Cross-Examiner: So, as we sit here today, you still have not been authorized to dig in deeply, correct?

Expert: Correct.

Notwithstanding his unfamiliarity with the materials in the case file, the expert testified during his deposition that the hospital had violated the state unfair trade practices law and that the plaintiff’s attorney should have asserted that claim against the hospital. According to the expert, the plaintiff’s attorney had instructed him that he could “assume” certain facts that the plaintiff hoped to prove at trial and, in light of those facts, opine as to the elements of legal malpractice.

Cross-Examination Revealed ‘Gamesmanship’

Defense counsel’s cross-examination of the expert witness uncovered two reasons, according to the trial court, that the expert’s testimony should be excluded at trial.

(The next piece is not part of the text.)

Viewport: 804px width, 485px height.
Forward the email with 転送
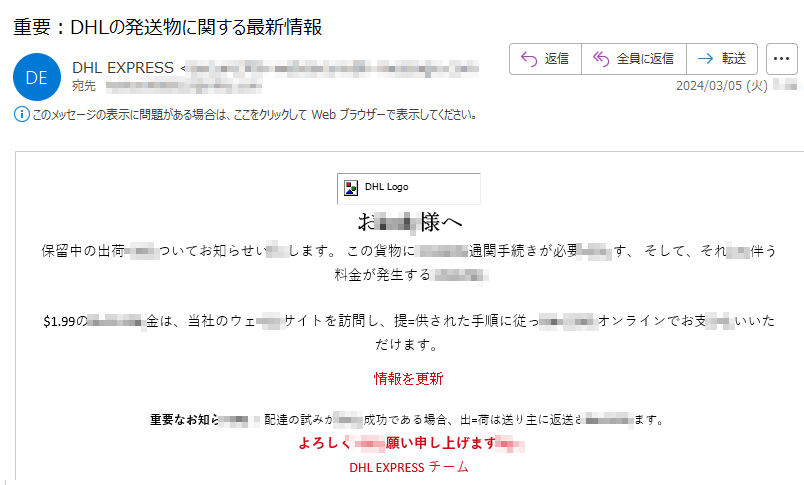722,59

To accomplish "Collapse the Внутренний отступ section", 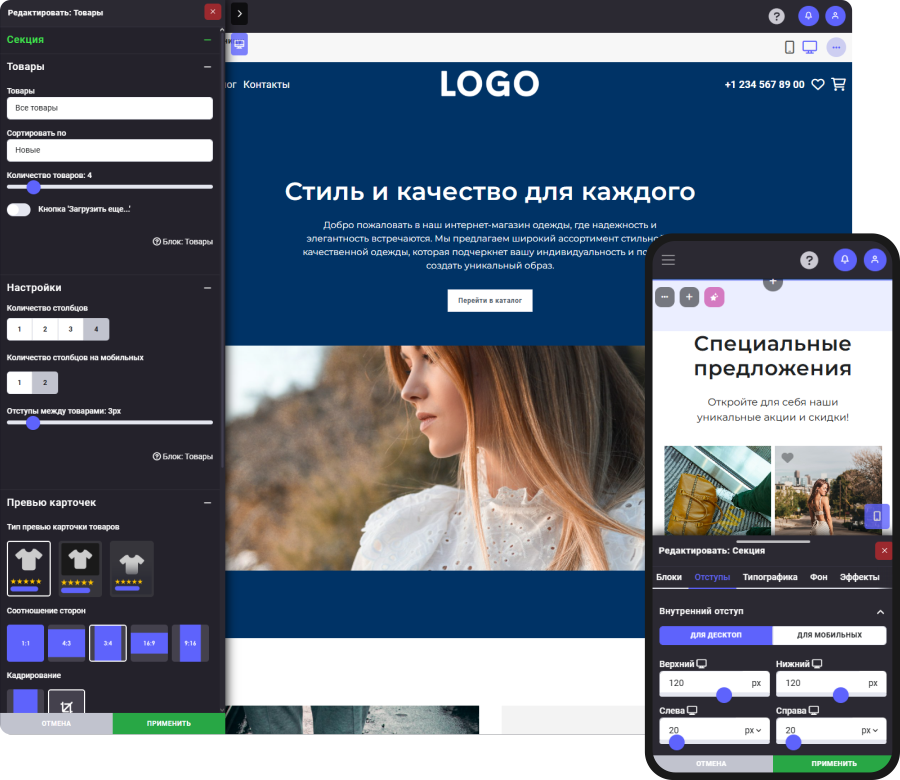I will pyautogui.click(x=881, y=611).
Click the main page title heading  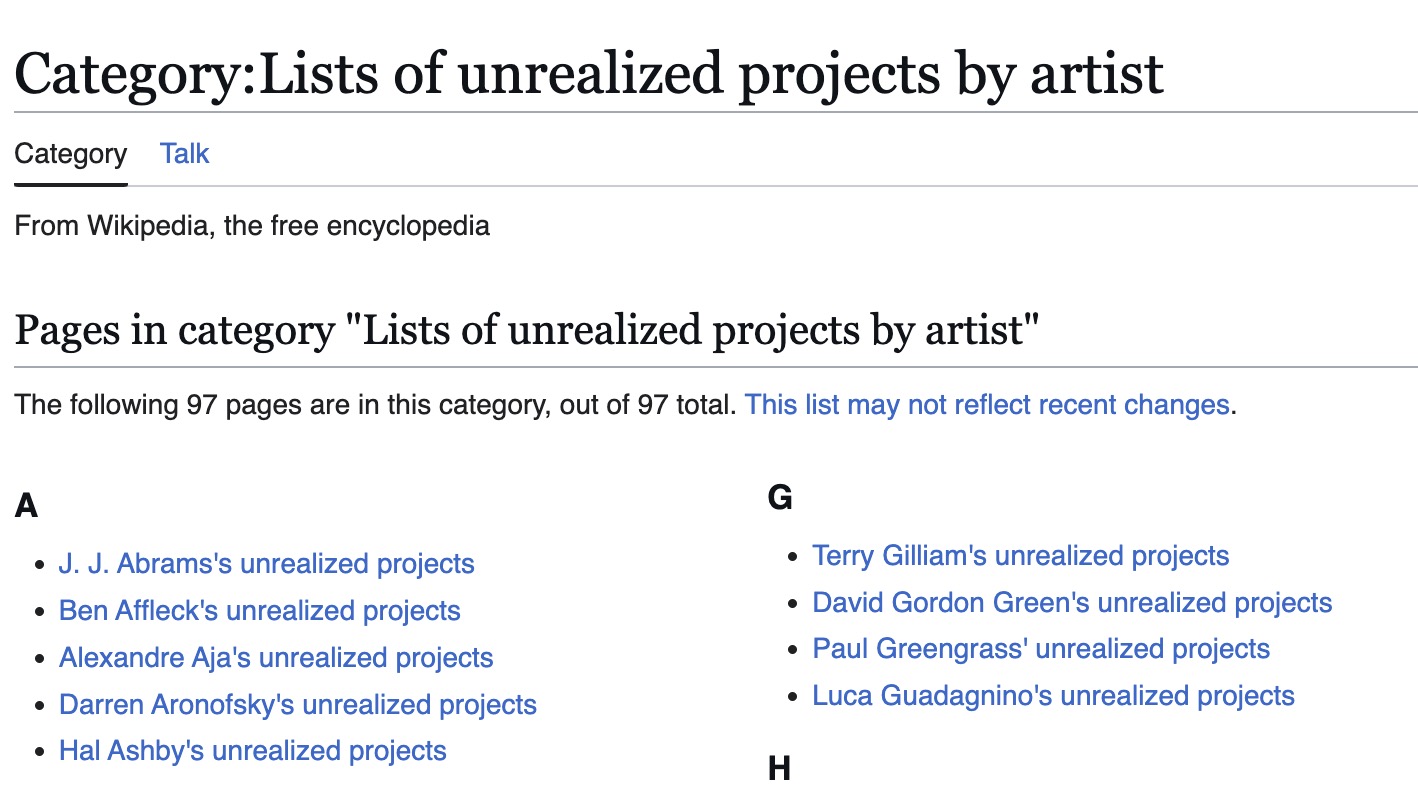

The first reason is that the expert’s evident lack of preparation had deprived the defendant of his right to pretrial discovery of how the expert would testify at trial. In Connecticut, Practice Book Section 13-4(3) provides that “the party disclosing an expert witness shall … produce to all other parties all materials obtained, created and/or relied upon by the expert in connection with his or her opinions in the case within fourteen days prior to that expert’s deposition.”

This conduct violated Practice Book Section 13-4 and, under the circumstances, amounted to discovery abuse.

The second reason for precluding the expert’s testimony was that it lacked an adequate factual foundation – a point developed repeatedly by the defendant’s attorney during cross-examination in the deposition. The expert’s opinion was based almost entirely on assertions that he would have to assume were true or facts that would not have been established – if at all – until trial.

Essentially what happened in Gianetti was the trial court lost patience with the plaintiff’s approach to pretrial discovery. The trial court concluded that what was going on here was gamesmanship by the plaintiff’s attorney; essentially, an effort to keep the defendant in the dark about important aspects of the case until shortly before trial. By raising this issue repeatedly during cross-examination of the plaintiff’s expert, the defendant’s attorney successfully undermined the basis of the expert’s opinion and motivated the trial court to impose the most serious sanction possible, namely, dismissal of the plaintiff’s case.